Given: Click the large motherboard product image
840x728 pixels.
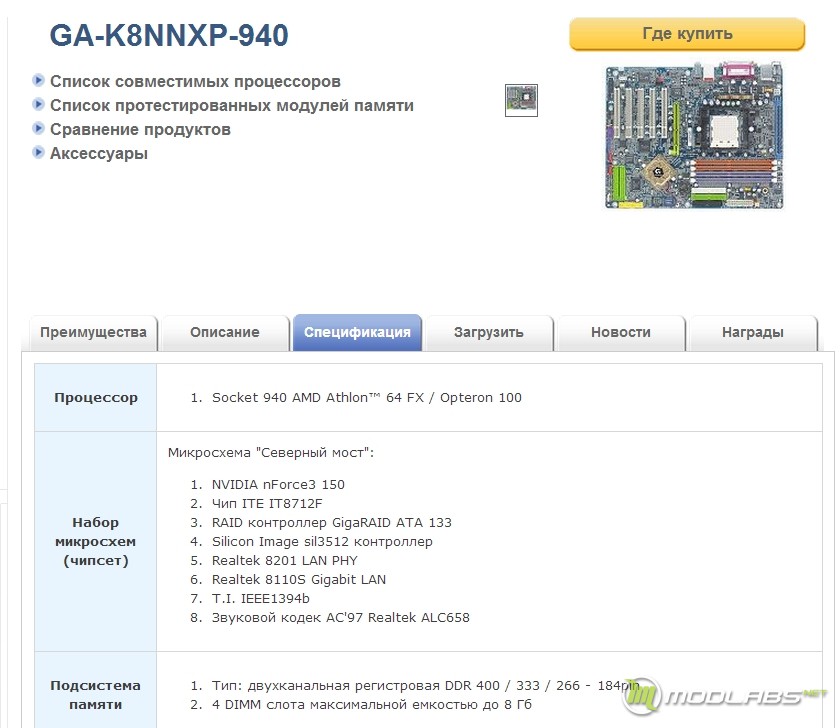Looking at the screenshot, I should click(693, 135).
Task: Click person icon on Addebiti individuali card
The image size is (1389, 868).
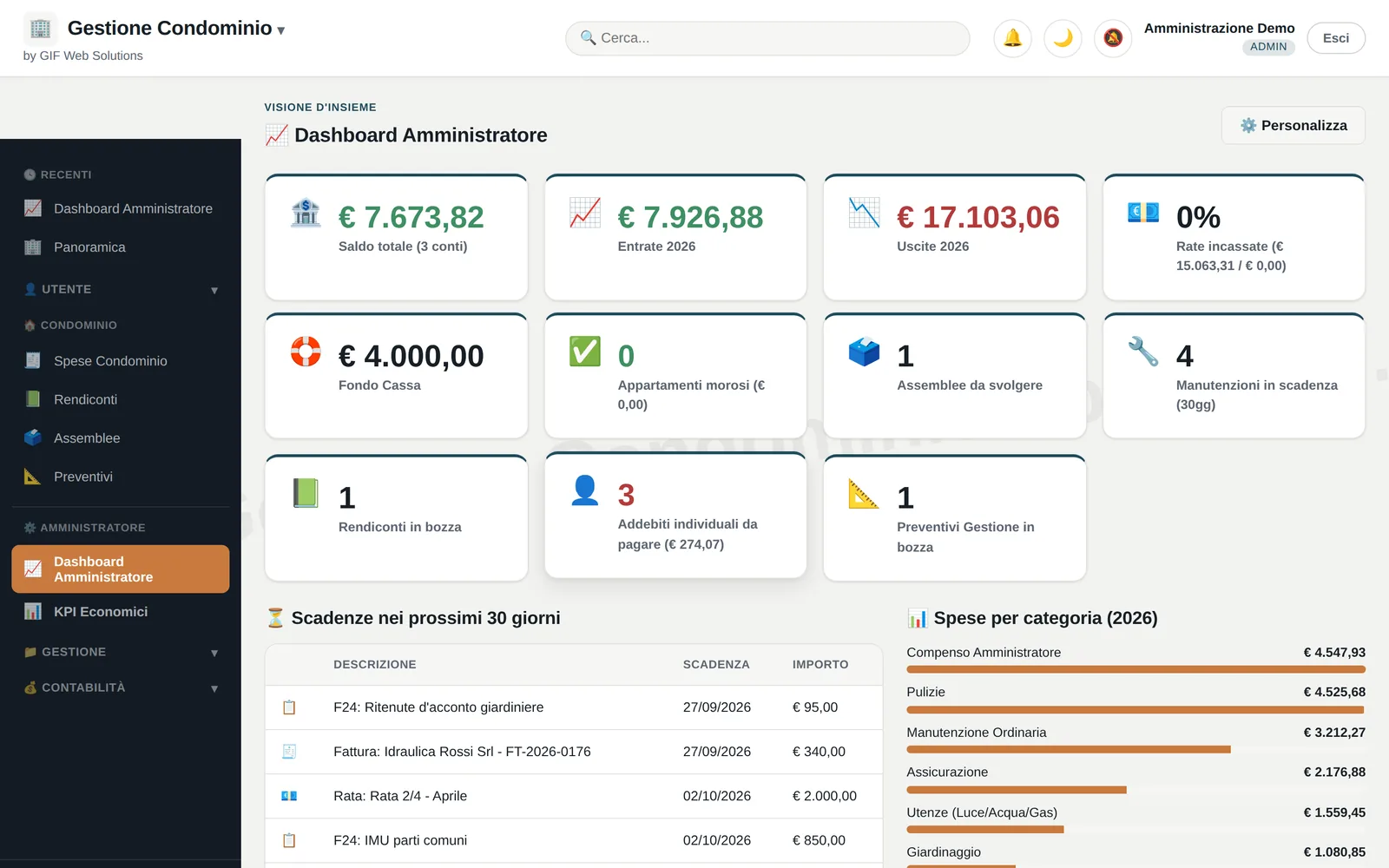Action: [585, 490]
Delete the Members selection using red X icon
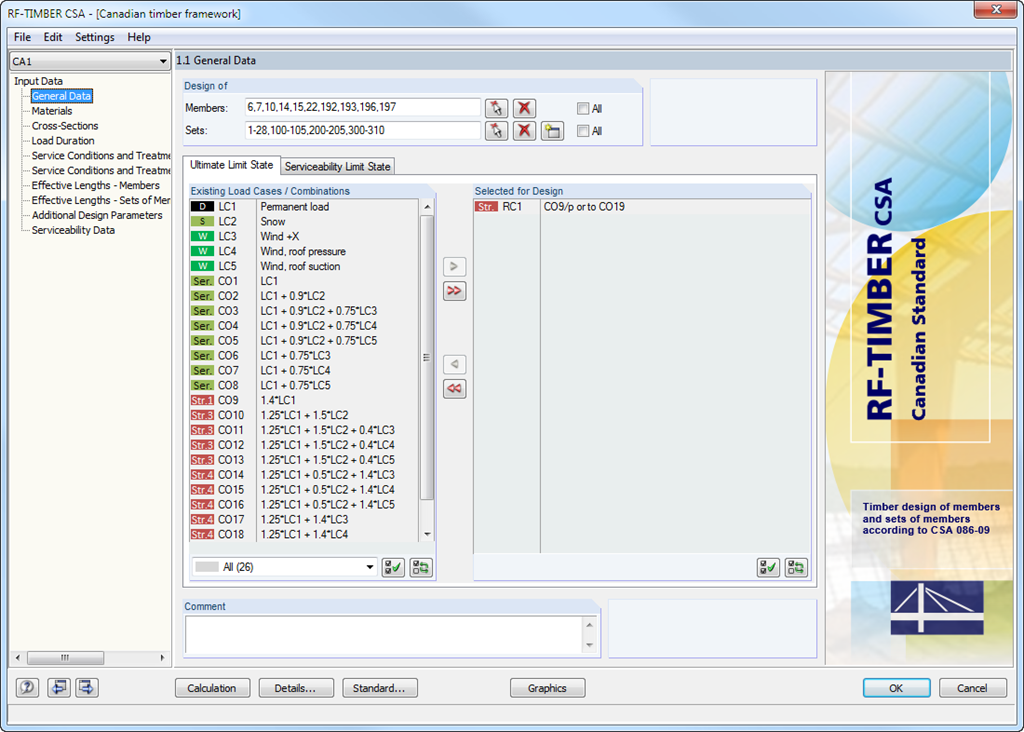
———
BRIEF: Please turn the records above into a JSON list of strings, with each line as its own string and blank lines omitted. Leave the pictures out.

EXERCISE OUTPUT:
[
  "Given: Click the large motherboard product image",
  "840x728 pixels.",
  "Looking at the screenshot, I should click(693, 135).",
  "Task: Click person icon on Addebiti individuali card",
  "The image size is (1389, 868).",
  "Action: [585, 490]",
  "Delete the Members selection using red X icon"
]